> _Задание 1_
Перепишите из фрагмента о Бродском и Йейтсе отрывок, начиная со слов «Новый Мир ( №» и продолжая вплоть до слов «все? — Караул!».

> _Фрагмент страницы_
Новый Мир ( № 5 2013) - Новый Мир Новый Мир
Шрифт:
Интервал:
Закладка:
Кто б из них поднял глаза?
Высмеем добряков,
Тех, кто восславить дерзнул
Братство и звал земляков
К радости. Ветер подул,
Где они все? — Караул!
Высмеем, так уж и быть,
Вечных насмешников зуд —
Тех, кто вольны рассмешить,
Но никого не спасут;
Каждый из нас — только шут.
(У. Б. Йейтс, «Тысяча девятьсот девятнадцатый», V)
IV. По-видимому, в 1983 году поэзия Йейтса еще осталась для Бродского плохо исследованным континентом. Тут, может быть, сказалось усвоенное в молодости предубеждение: для А. Сергеева, который был тогда его главным советчиком в английской литературе, Элиот стоял намного выше Йейтса. И хотя на протяжении последующих лет разочарование Бродского в Элиоте росло и одновременно прояснялось значение Йейтса, но до серьезного изучения его поэзии дело, по-видимому, не дошло. К такому выводу невольно приходишь, прочитав у Бродского такой комментарий к стихам Одена «Памяти У. Б. Йейтса»: «…вскоре я понял, что даже его структура была задумана, чтобы отдать дань умершему поэту, подражая в обратном порядке собственным стадиям стилистического развития великого ирландца вплоть до самых ранних: тетраметры третьей — последней — части стихотворения» [10] .

> _Задание 2_
Дословно воспроизведите строки перечня ниже, начиная со строки с «The height and» и заканчивая строкой с «x-axis-label: Financial Year is», включая обе. Изображения в ответ не включайте.

> _Исходный перечень_
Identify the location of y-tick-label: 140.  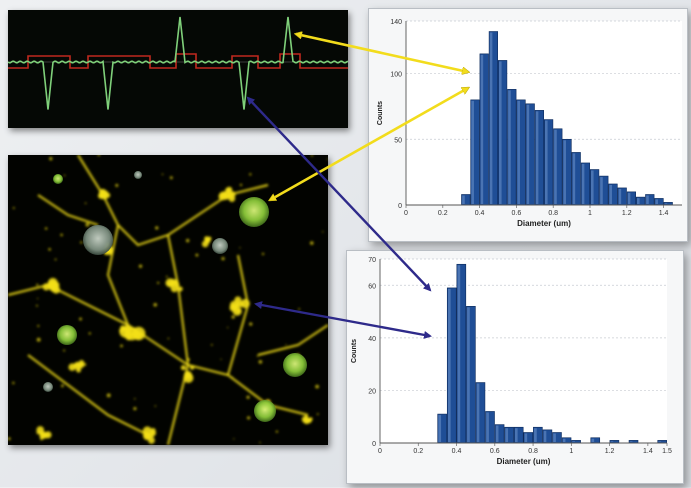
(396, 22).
---
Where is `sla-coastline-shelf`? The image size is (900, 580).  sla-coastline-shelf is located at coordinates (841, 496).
--
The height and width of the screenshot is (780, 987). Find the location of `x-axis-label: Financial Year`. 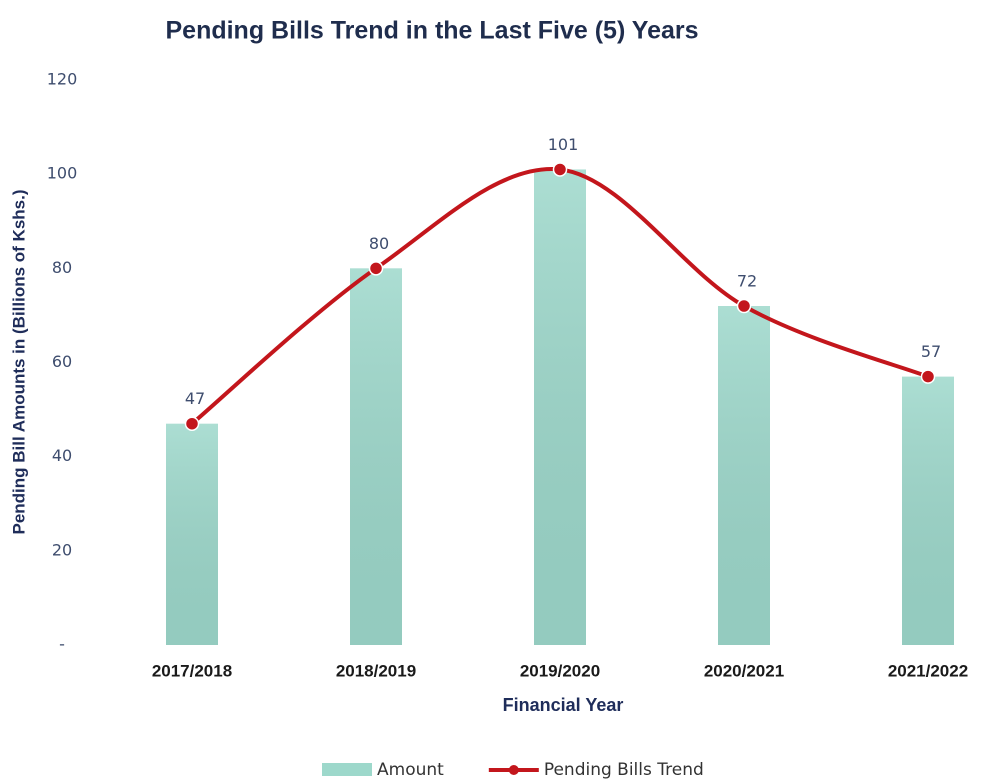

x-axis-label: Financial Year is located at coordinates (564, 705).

> _Поле ответа 1_
Новый Мир ( № 5 2013) - Новый Мир Новый Мир
Шрифт:
Интервал:
Закладка:
Кто б из них поднял глаза?
Высмеем добряков,
Тех, кто восславить дерзнул
Братство и звал земляков
К радости. Ветер подул,
Где они все? — Караул!

> _Поле ответа 2_
The height and width of the screenshot is (780, 987). Find the location of `x-axis-label: Financial Year`. 

x-axis-label: Financial Year is located at coordinates (564, 705).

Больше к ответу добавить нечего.